Craft Projects, Furniture

Crate table… finally

Remember this crate I bought 50,000 years ago? OK, it was really only 2.5 years ago. But that seems long enough to finish a project, amiright?

{A Smith of All Trades} Sweet wooden crate from Super Flea

I knew I wanted to do something awesome with this crate I found at a flea market in upstate New York, so I bought some hairpin legs and got to work. But my project stalled for, well, 2.5 years — I couldn’t figure out a top for the darn thing! I thought of glass. I tried a cabinet door and a tray. Nothing seemed right.

We were using the crate table as an end table for a while with the cabinet door sitting on top when my sister moved and offered us her end table. Hers was finished, mine was not. It was a no brainer. So I moved my crate table, cabinet door and all, into our basement bathroom. It had an awkward space that needed something, and I was hoping this could be it.

I really liked the way it looked, minus the door, so when we started getting snowed in last weekend and an idea popped into my head I jumped on it.

Here was the plan: I would create brackets within the crate and set a table top inside of it! Brilliant!

So, I screwed cabinet shelf spacers/brackets into the crate so I could slip a table top inside.

ASOAT_Crate-Table_Cabinet-Holder

They aren’t really supposed to go that way — you are supposed to drill holes into the cabinets then screw the brackets into each shelf — but it worked for this project so who cares!

Next up, I took scrap wood and started crafting the table top.

ASOAT_Crate-Table_Scrap-Wood

Before, I was hellbent on having a top that extended over the edges. As an end table, it made a lot of sense. I need a place for coasters and cups, remotes, phones, books — really any crap I need to set on the table while we watch TV and live in our faily room. But in the bathroom, I just needed something pretty with a little storage.

So I started to make a top that would rest inside the crate on the brackets. I measured three pieces of scrap wood, then trimmed them down to fit inside the crate. Once I got everything squared up, I used a nail gun the nail each board onto a board underneath.

Here’s the top:

ASOAT_Crate-Table_Unfinished-Top

And the support underneath:

ASOAT_Crate-Table_TopBottom

The crate is old. Old old old. So I wanted to ding up the top a bit to match.

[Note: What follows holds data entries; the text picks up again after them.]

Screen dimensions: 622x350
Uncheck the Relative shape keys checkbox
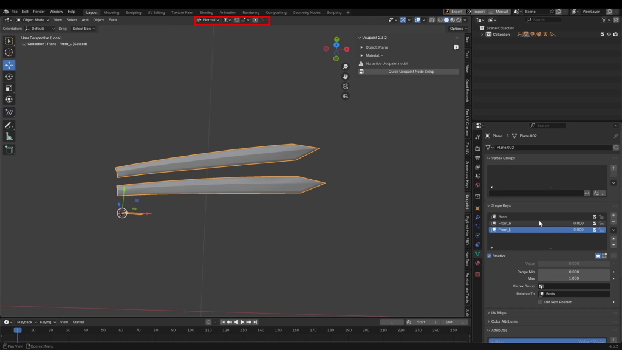click(x=490, y=256)
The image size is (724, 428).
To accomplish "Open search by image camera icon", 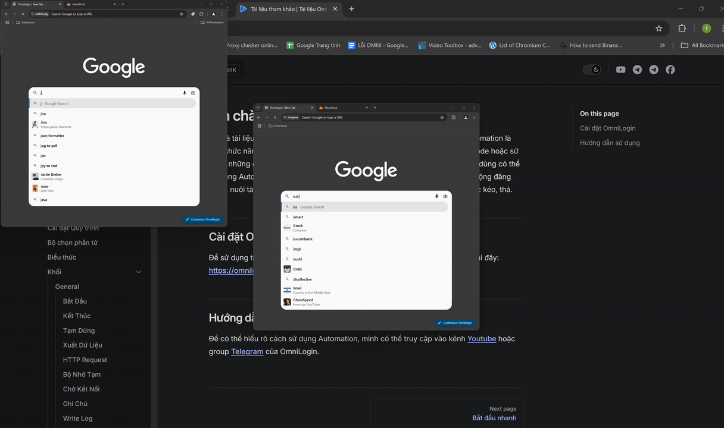I will (x=193, y=93).
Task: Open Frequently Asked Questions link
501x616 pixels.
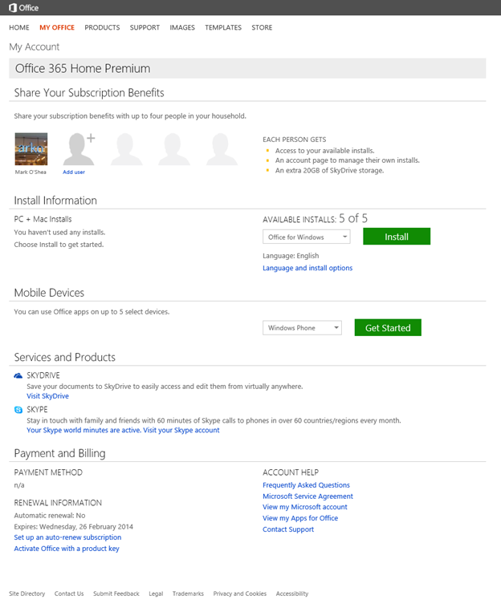Action: click(306, 485)
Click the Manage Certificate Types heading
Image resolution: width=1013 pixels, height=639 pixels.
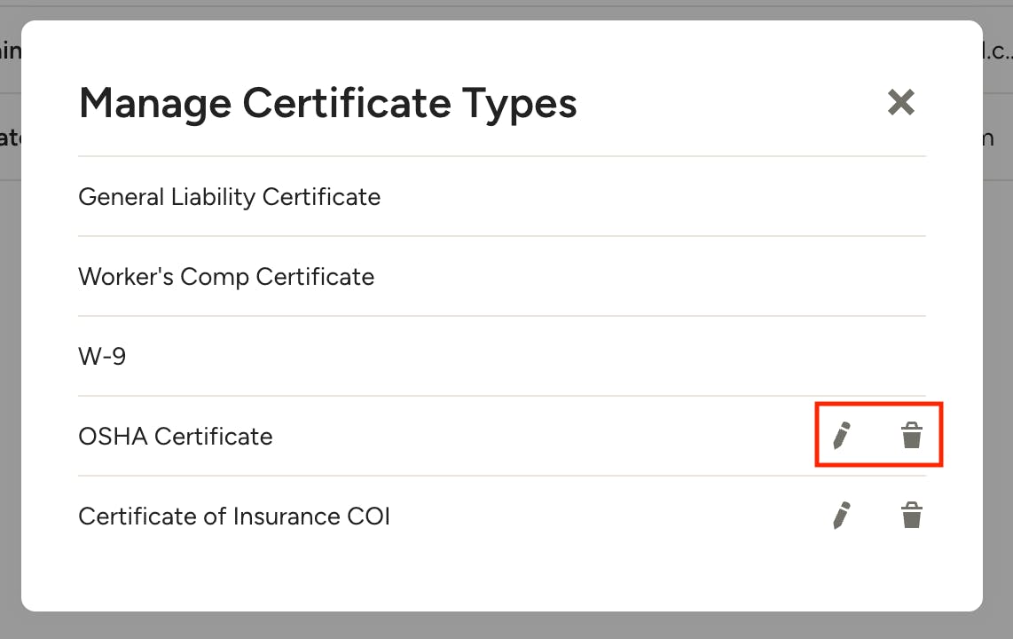[328, 102]
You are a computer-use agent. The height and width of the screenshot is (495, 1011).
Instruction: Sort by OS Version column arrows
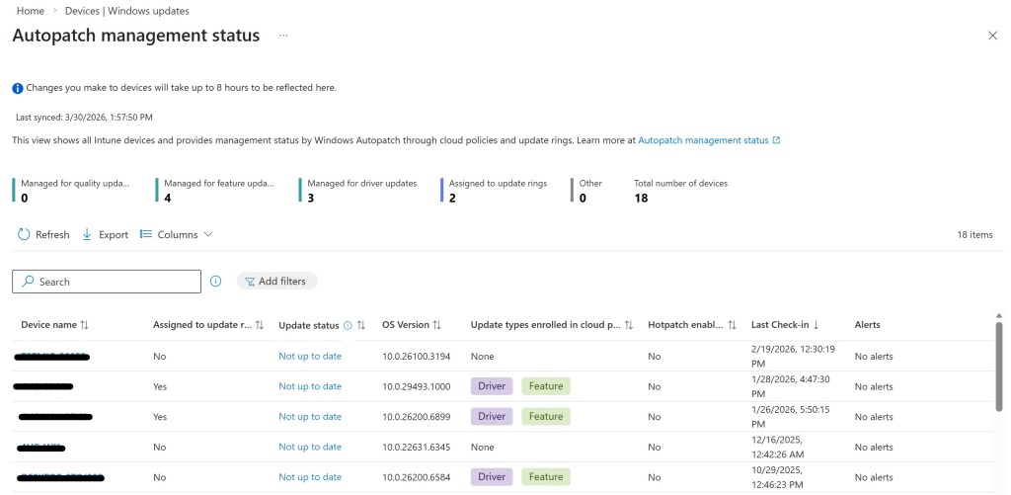pyautogui.click(x=436, y=325)
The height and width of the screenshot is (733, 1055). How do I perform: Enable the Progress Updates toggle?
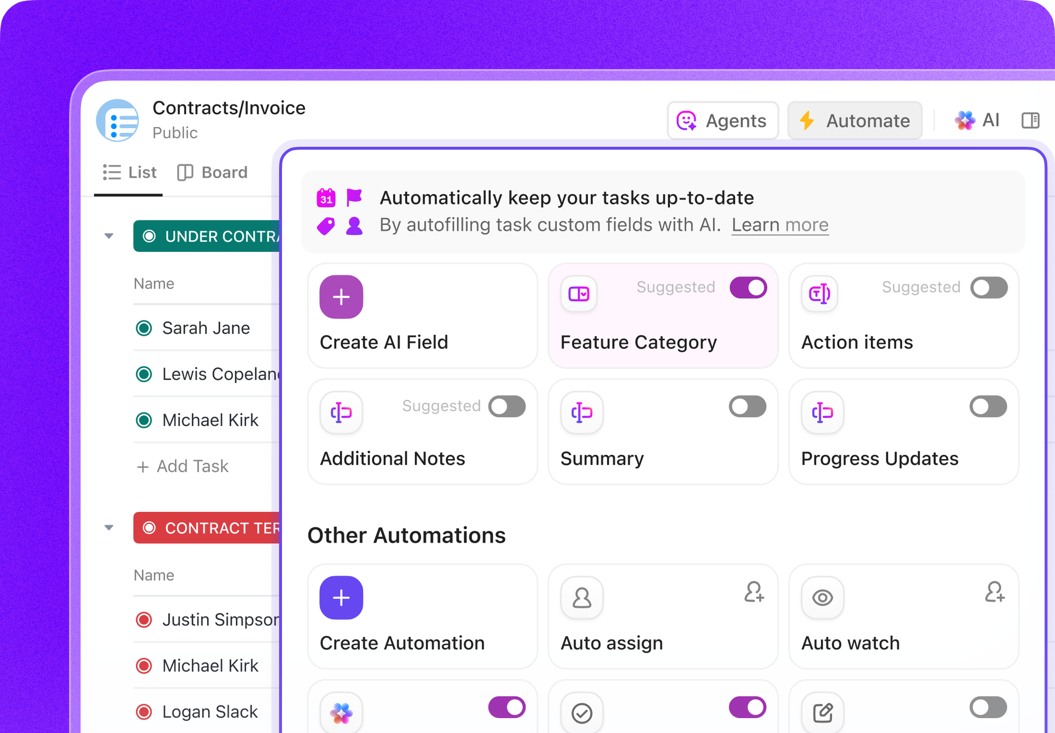988,406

Then, I aded droplets of black stain, and even drew black blotches with my calligraphy pen to date the top a bit more.

Then, I stained the top using a mixture of ebony and walnut Minwax stain. I have no idea what type of wood this is since I purchased it so long ago, but dang — that grain is prettyyyyy!

ASOAT_Crate-Table_Stained-Top

Once the top was dry, I dropped it in to see how it looked.

ASOAT_Crate-Table_Top-CloseUp

… and it looks great! The crate is super cool and it looks awesome in my bathroom.

ASOAT_Crate-Table_Finished

The top easily lifts off by sticking your hands through the handles of the crate, so it is the perfect little storage piece.

ASOAT_Crate-Table_Finished2

Also, can we talk about the hairpin legs? I started this project so long ago I can’t find the pictures of the installation, but it was very easy. Simply screw it into the base of the crate, and voila! I didn’t seal them either, so they look worn, just like the metal on the crate.

On the whole, I love this project. It might have taken me wayyyy too long to finish it, but I am mighty happy with how it turned out.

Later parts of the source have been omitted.